14.10.2003 | 15:48

Bundesstrukturkommission gibt grünes Licht für „MedAustron“

Meilenstein für Wiener Neustadt

Als „gesundheitspolitischen Meilenstein für unsere Stadt“ bezeichnete heute in einer Pressekonferenz in Wiener Neustadt Vizebürgermeister Holger Linhart die einstimmige Entscheidung der Bundesstrukturkommission, dass das Krebsforschungs- und -behandlungszentrum „MedAustron“ in der „Allzeit Getreuen“ errichtet werden soll. Bei ihrer gestrigen Sitzung in Wien empfahlen Vertreter des Bundes, der Länder, der Sozialversicherung, der Ärztekammer, der Krankenhäuser sowie von Städte- und Gemeindebund unter dem Vorsitz von Gesundheitsministerin Maria Rauch-Kallat ausdrücklich die Realisierung des Projekts. Als nächster Schritt stehen nun konkrete Finanzierungsverhandlungen am Programm; federführend dabei ist das Land Niederösterreich. Neben dem Bund, dem Land und der Stadt Wiener Neustadt sollen allenfalls auch „Private“ beteiligt werden.

Linhart zeigte sich jedenfalls optimistisch. Lob kommt auch für das Land Niederösterreich: „Nur durch die klare Positionierung von Landeshauptmann Dr. Erwin Pröll und die Bereitstellung der entsprechenden Mittel sind wir überhaupt so weit gekommen“, meinte Linhart. Nun gelte es, in den nächsten Wochen weiterhin „Hand in Hand zu marschieren, um das Projekt endgültig zu bekommen“, so der Vizebürgermeister.

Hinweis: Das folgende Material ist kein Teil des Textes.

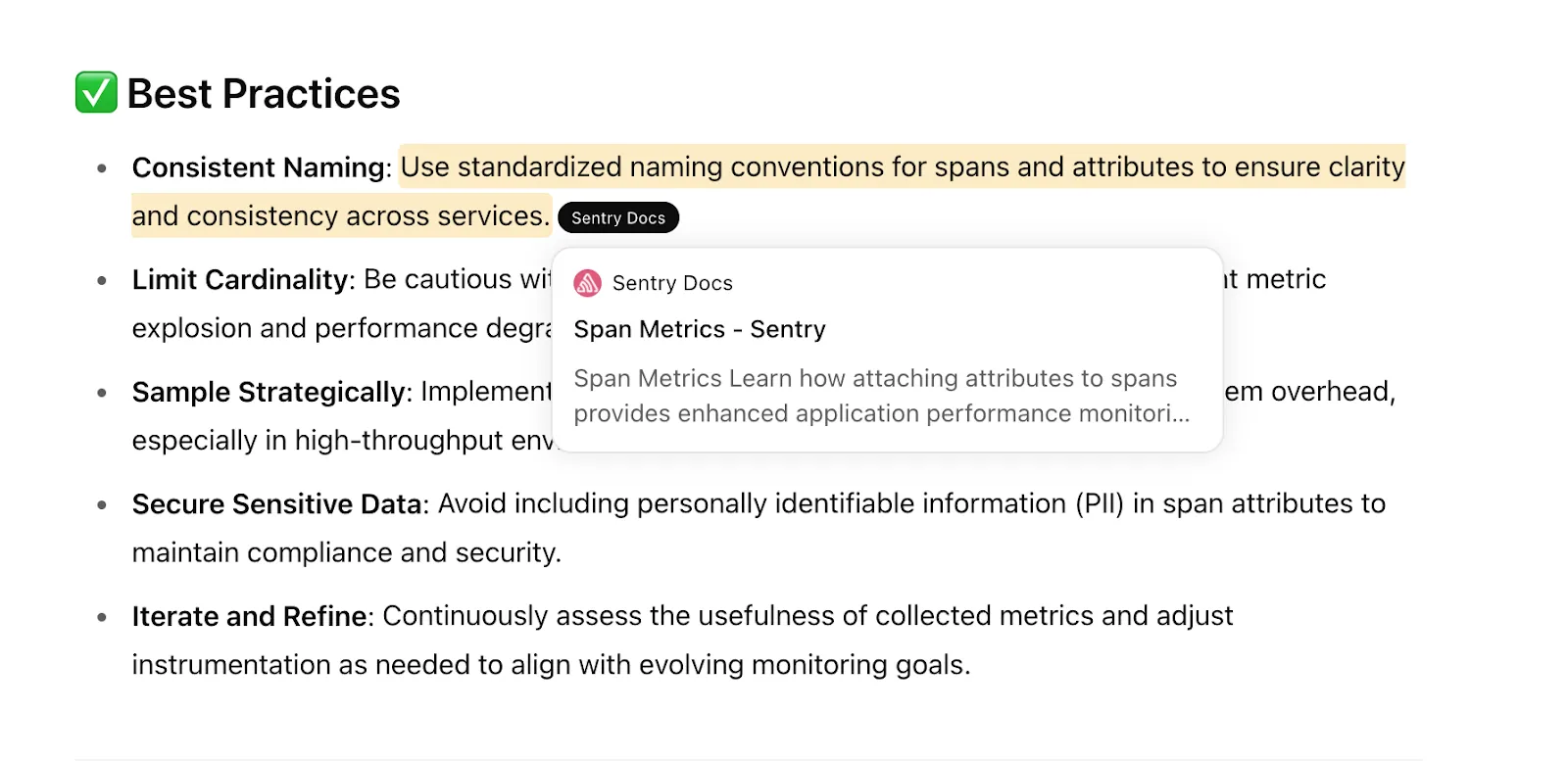
Task: Click the bullet point before 'Secure Sensitive Data'
Action: pyautogui.click(x=102, y=505)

Seit 1995 wird das Projekt vorangetrieben. In den letzten zehn Jahren haben Stadt und Land über fünf Millionen Euro in die Planung und Projektierung investiert. Die Gesamtinvestitionskosten werden sich auf rund 100 Millionen Euro belaufen, die jährlichen Betriebskosten auf etwa 20 Millionen. Auf wirtschaftlicher Ebene wird derzeit ein Businessplan ausgearbeitet. Konzipiert ist das Zentrum im klinischen Routinebetrieb für 1.200 Patienten pro Jahr. Durch Ausweitung kann diese Kapazität auf bis zu 2.000 Patienten gesteigert werden. Insgesamt 40 Mitarbeiter sind bereits im Projekt involviert, das der gesamten österreichischen Medizin ein enormes Anliegen ist. So steht z.B. die Gesellschaft für Radioonkologie, und damit alle Strahlentherapeuten, hinter „MedAustron“. Ein wesentlicher Erfolg gelang im Jänner dieses Jahres, in dem die führenden europäischen Köpfe und Institute auf dem Gebiet der Ionenforschung und -therapie mit ins Boot geholt wurden. Unterstützung kommt auch von der EU. Denn „MedAustron“ ist das einzige österreichische Großforschungsprojekt, das der Rat für Forschung und Technologieentwicklung im internationalen Forschungs- und Innovationsplan empfiehlt.

Die nächsten Schritte: Medizinische Grundlagenforschung, Entwicklung eines Bestrahlungstisches mit Ultraschall-Scannsystem, Ausbildung einer medizinisch-technischen Basisgruppe und Optimierung von Bestrahlungsprogrammen. Wenn die endgültige Zustimmung erfolgt, wird das technische Design zwei Jahre in Anspruch nehmen. Der Bau kann innerhalb von vier Jahren abgeschlossen sein. Die Ionengantry soll in acht Jahren in Betrieb gehen.